Since I’ve been sick this week I haven’t been able to keep my mind occupied the way I normally can. So I surrounded myself with her. I pulled her favorite toys and clothes close to me, breathing her in. I looked at thousands of pictures of her face. And I watched videos of her. I miss her voice so much. I let my ears take in the sweet sound of her so I can imagine all the things she’d be saying now.

I watched every video of her I have. The early videos surprised me by being the hardest to watch. The footage of her in the NICU makes my heart pound and my stomach drop – and it’s all footage of her when she’s doing well. But the SOUNDS. You can hear other babies crying, medical staff bustling, alarms going off…the same alarms that were going off when she was crashing in the PICU. She’s so cute in this video, six weeks old and newly off the ventilator, but all I can hear are the alarms.

if you can’t see the video above, click here.

Earlier this week I read an article in the New York Times about the lasting effects NICU trauma can have on parents. Researchers from Stanford and Duke Universities followed parents to see how many of them ended up with Post Traumatic Stress Disorder. The only thing that shocks me is that every single parent DIDN’T end up with it. The VAST majority, however, DID. Every quote from every parent interviewed for the article could have been said by Mike or me, or any of our other friends who endured NICU life.

The article points out that NICU parents suffer multiple traumas – an early or rough birth, witnessing their infant and other infants go through intense medical procedures, and constantly hearing terrible news. Madeline’s premature birth by emergency c-section was terrible, and it wasn’t even unexpected for us the way it is for many parents. We watched Maddie undergo several procedures (especially Mike in the first few hours before I checked out of my hospital), and I saw other babies have just AWFUL things. I saw other babies die. We were told many, many times that Madeline would die. This isn’t even taking into account what we saw and experienced in the PICU on April 7th.

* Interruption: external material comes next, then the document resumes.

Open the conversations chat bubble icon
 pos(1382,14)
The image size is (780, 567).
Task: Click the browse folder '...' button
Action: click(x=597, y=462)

Later, the article talks about how many parents aren’t told about the signs and symptoms of PTSD. In the NICU, the available medical professionals are very focused on helping the baby – as they should be. Some hospitals have social workers or other programs in place to support the families, but far too many do not.Hoepfully Friends of Maddie will one day be able to help fill this void. But in the meantime, many parents are left on their own to deal with their own experiences. I know I had a hard time talking about things I’d experienced, because I didn’t want to seem ungrateful that my daughter had made it out alive. If I hadn’t had my blog to write out my feelings, I think I would have been a very different parent to Madeline.

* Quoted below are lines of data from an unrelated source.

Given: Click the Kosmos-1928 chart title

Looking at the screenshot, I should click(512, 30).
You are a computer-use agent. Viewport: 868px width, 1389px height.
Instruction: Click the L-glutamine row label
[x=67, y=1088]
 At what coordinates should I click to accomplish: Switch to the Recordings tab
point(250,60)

Madeline received all her care through the UCLA health system. She was in the NICU on one campus, and the PICU on another campus. Because UCLA is a teaching hospital, their faculty has continuing education – doctors, nurses, residents, students, etc. I have been asked to participate in an upcoming symposium on UCLA’s Pediatric Palliative Care Program for nurses and physicians to better care for children who may or may not survive. I will be telling Maddie’s story, and also talking about what nurses and doctors can do to make things easier for the parents AND the families.

I’m hugely honored at the opportunity to help doctors and nurses, but I am overwhelmed by the responsibility. I only know of my own family’s experiences, but I will be talking on behalf of “the many.” This is where I turn to all of you. If you had a child in the NICU or PICU or in long-term care, or maybe your niece or nephew was, or you know someone who was, etc – what do you wish had been easier for you? What would you have changed? What did you LOVE? Leave me a comment or a link to where you may have written about your experiences (make sure you use a valid email address).

This is a rare chance where we,  the families of critically ill children, can bring change that will help make the lives of countless other families easier.